English violinist (1923 - 2013)

Peter Mountain (3 October 1923 – 11 January 2013) was an English violinist. During his career he played in several British orchestras; interested in music education, he was leader of the BBC Training Orchestra, and an academic at the Royal Scottish Academy of Music and Drama.

==Life==
Mountain was born in Shipley, West Yorkshire, and aged 16 he won a scholarship to the Royal Academy of Music, where he studied under the violinist Frederick Grinke. In 1943 he was conscripted into the Royal Marines Band; in 1945 to 1946 he led a services orchestra on a tour of south-east Asia.

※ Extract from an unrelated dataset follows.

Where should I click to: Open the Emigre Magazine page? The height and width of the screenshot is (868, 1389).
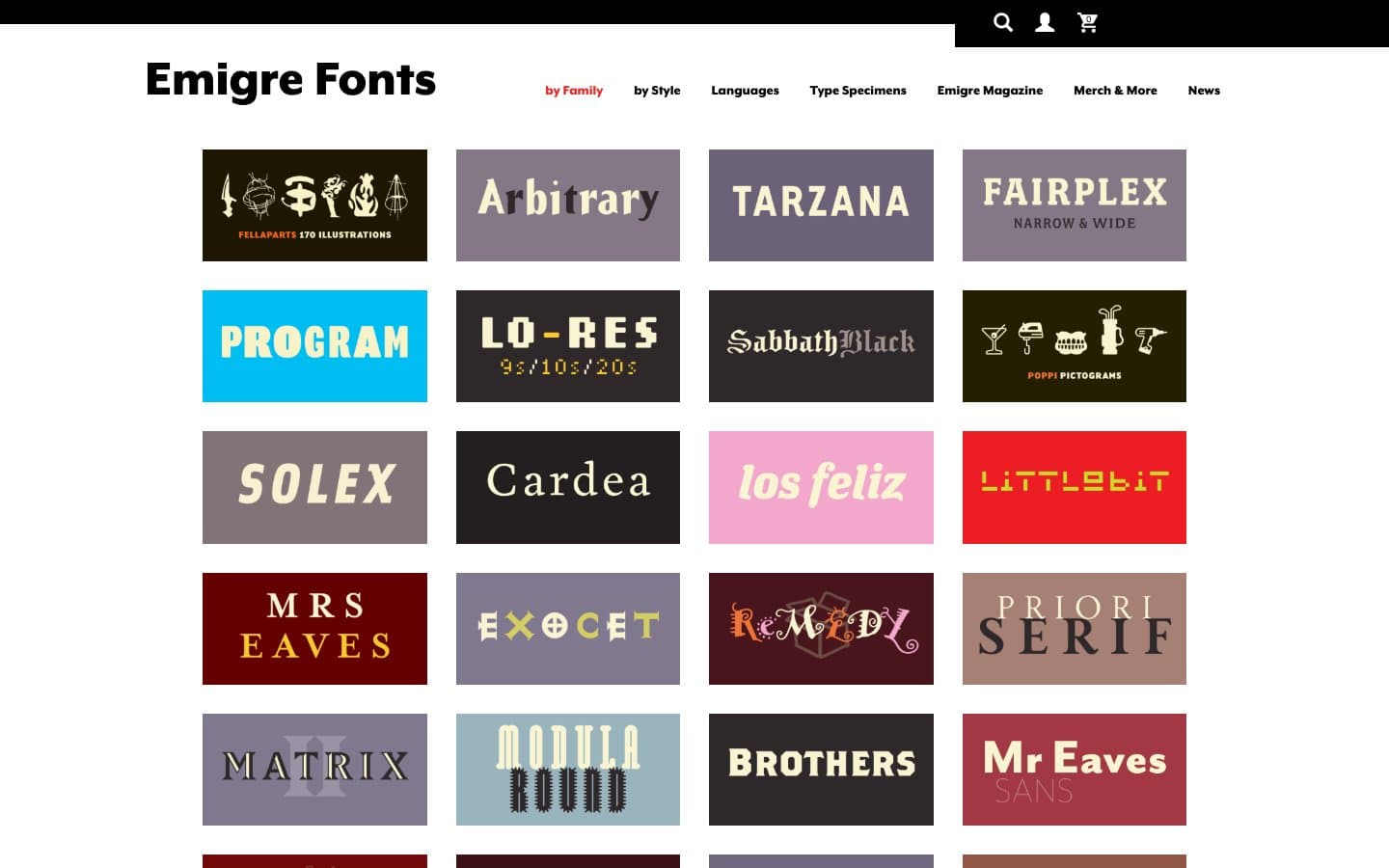(x=990, y=90)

In 1947 he joined the Boyd Neel String Orchestra, and later was a founding player of the Philharmonia Orchestra. He was also a chamber musician, and performed as a duo with his wife Angela Dale, a pianist: the duo continued through his career.

He was appointed leader of the Liverpool Philharmonic Orchestra in 1955. In 1966 he returned to London, joining the London Philharmonic Orchestra as principal second violin; in London he also played with the English Chamber Orchestra and other ensembles.

In 1968 the BBC Training Orchestra (later known as the Academy of the BBC), based in Bristol, was founded, and Mountain was appointed leader. The conductor was Meredith Davies, and its members were recently graduated orchestral professionals. The orchestra closed in 1975. In that year he became head of strings at the Royal Scottish Academy of Music and Drama in Glasgow. During this period of his career he was chief string coach of the National Youth Orchestra of Scotland from its formation in 1979, and was guest leader of orchestras including the BBC Scottish Symphony Orchestra. He was chairman of the Scottish Society of Composers; he commissioned works from its members for himself and his wife to play. He remained at the Academy until retirement in 1990.

Retiring to West Yorkshire, Mountain became head of strings for Bradford Education. He was awarded an honorary doctorate by the University of Bradford. His wife died in 2004; he gave up playing and teaching, afterwards writing and arranging music. Two volumes of autobiography were published: Scraping a Living (2007) and Further Scrapings (2009). He died in 2013, survived by a son and two daughters.